● Vorliegender Text

........

Nach Kriegsende war Alt Holland Quartier der Sprengkommandos, die in Wassenberg und Umland viele Minen aufspürten und sprengten. "Von diesen Minensuchern ließen sich viele in der Stadt nieder, etliche arbeiteten später auf dem Wildenrather Flughafen", berichtete Lieck.

Ende der 40er Jahre wurde Alt Holland wieder Gaststätte und Veranstaltungssaal. 1947 hielt dort die Karnevalsgesellschaft "Nü-Wasseberch" ihre erste Kostümsitzung, später die KG Kongo. Auch der Theaterverein "Bühnenfreunde" aus der Oberstadt gab ab 1947 in Alt Holland seine Vorstellungen.

Lieck: "Allmählich entwickelte sich Alt Holland wieder zum Nobel-Restaurant, Treffpunkt der ,besseren' Gesellschaft. Man sah wie vor dem Krieg die Nobelkarossen von nah und fern, auf der Stahl-Tanzfläche schwang man das Tanzbein, oft auf dem Klavier begleitet von Heribert Heinrichs, dem späteren Ehrenbürger unserer Stadt." Die Theaterbühnen Aachen und Neuss gastierten hier. Der Tennis-Club Blau-Weiß veranstaltete seine Bälle.

1958 wurde der Restaurantbetrieb eingestellt. In die Räume zog eine Näherei, später wurde das derzeit leider leerstehende Haus zu Wohnungen umgebaut.

........

● Gezeigtes Material
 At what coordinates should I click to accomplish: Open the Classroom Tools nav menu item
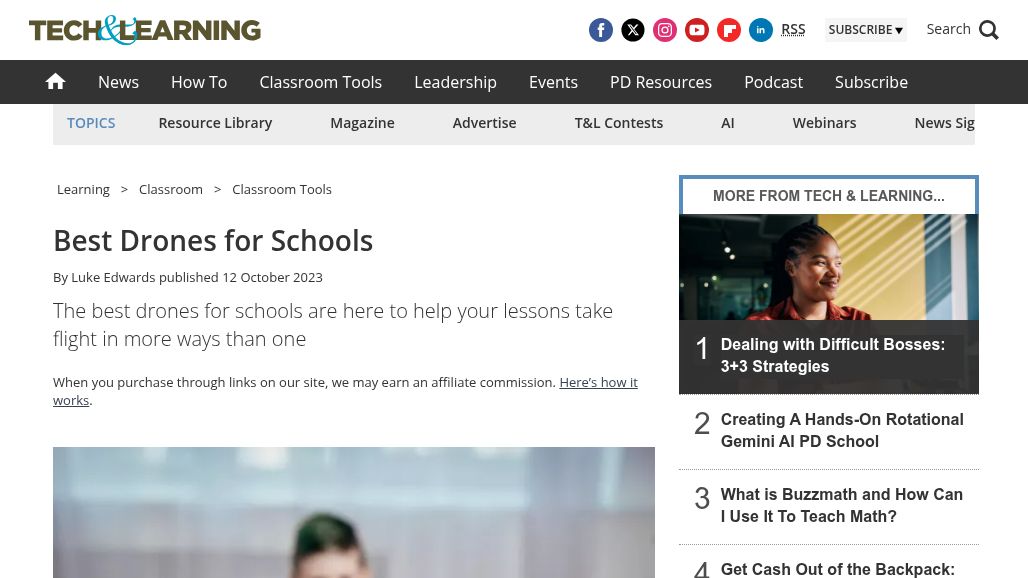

........

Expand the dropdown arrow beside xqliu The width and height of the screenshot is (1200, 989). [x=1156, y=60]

........

● Aufgabenstellung A
Beantworte anhand des Textes über Alt Holland:
(i) Wer hatte nach Kriegsende in Alt Holland sein Quartier?
(ii) Welche Karnevalsgesellschaft hielt dort 1947 ihre erste Kostümsitzung?
(iii) In welchem Jahr wurde der Restaurantbetrieb eingestellt?
● Aufgabenstellung B
Gib aus dem Text über Alt Holland alles von „Nach Kriegsende war“ bis hinunter zu „Holland seine Vorstellungen.“ wortgetreu wieder.

● Musterlösung A
(i) Die Sprengkommandos
(ii) Die Karnevalsgesellschaft „Nü-Wasseberch“
(iii) 1958

● Musterlösung B
Nach Kriegsende war Alt Holland Quartier der Sprengkommandos, die in Wassenberg und Umland viele Minen aufspürten und sprengten. "Von diesen Minensuchern ließen sich viele in der Stadt nieder, etliche arbeiteten später auf dem Wildenrather Flughafen", berichtete Lieck.

Ende der 40er Jahre wurde Alt Holland wieder Gaststätte und Veranstaltungssaal. 1947 hielt dort die Karnevalsgesellschaft "Nü-Wasseberch" ihre erste Kostümsitzung, später die KG Kongo. Auch der Theaterverein "Bühnenfreunde" aus der Oberstadt gab ab 1947 in Alt Holland seine Vorstellungen.